Dr. Shilpa Gupta is the Director of the Genitourinary Medical Oncology at Taussig Cancer Institute and Co-Leader of the Genitourinary Oncology Program at Cleveland Clinic. Dr. Gupta’s research interests are novel drug development and understanding biomarkers of response and resistance to therapies in bladder cancer. Learn more about Dr. Gupta, here.
Now that we know more about bladder cancer and how it’s staged, let’s move on to treatment. What are the goals of treatment for bladder cancer?
The goals of treatment depend on what stage the disease is in. For patients who have non-muscle invasive cancer, we use the oldest immunotherapy that is out there called BCG.
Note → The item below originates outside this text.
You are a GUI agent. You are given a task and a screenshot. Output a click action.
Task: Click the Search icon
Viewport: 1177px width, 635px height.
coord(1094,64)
The goal is to prevent recurrence and prevent progression to muscle invasion. Many times, despite treatment that may not happen and that’s when patients need their bladder out. I would say that the goal for treatment for localized disease is to cure the disease and prevent distant recurrences and prolong survival. The goals of treatment with metastatic disease are to improve survival and delay progression-free survival, improve response rates.
What do you feel is the patient’s role in treatment decisions?
I think patients are the key we center everything around for treatments, right? There are so many treatment options and it’s really very difficult to make a decision without getting the patient’s perspective.
What are the patient’s goals from their lives and what they see the cancer as? For example, if somebody has muscle-invasive disease and the cancer is not very big and the patient has the option of getting the bladder removed which means they will have a stoma for the rest of their lives, or they can reclaim their bladder after undergoing radiation and chemotherapy and still undergo cystoscopies, or looking inside the bladder, every three months.
Some patients just don’t want a stoma no matter what, so we try to tailor the therapies according to that and a lot, many times, patients – these are older patients, they may have a lot of comorbidities, they may not be the most fit patients to undergo a big procedure, so we have to tailor it according to the patient. I think the patient’s role is what we all strive to go by.
What is a good treatment for one patient may not be a good treatment for another patient.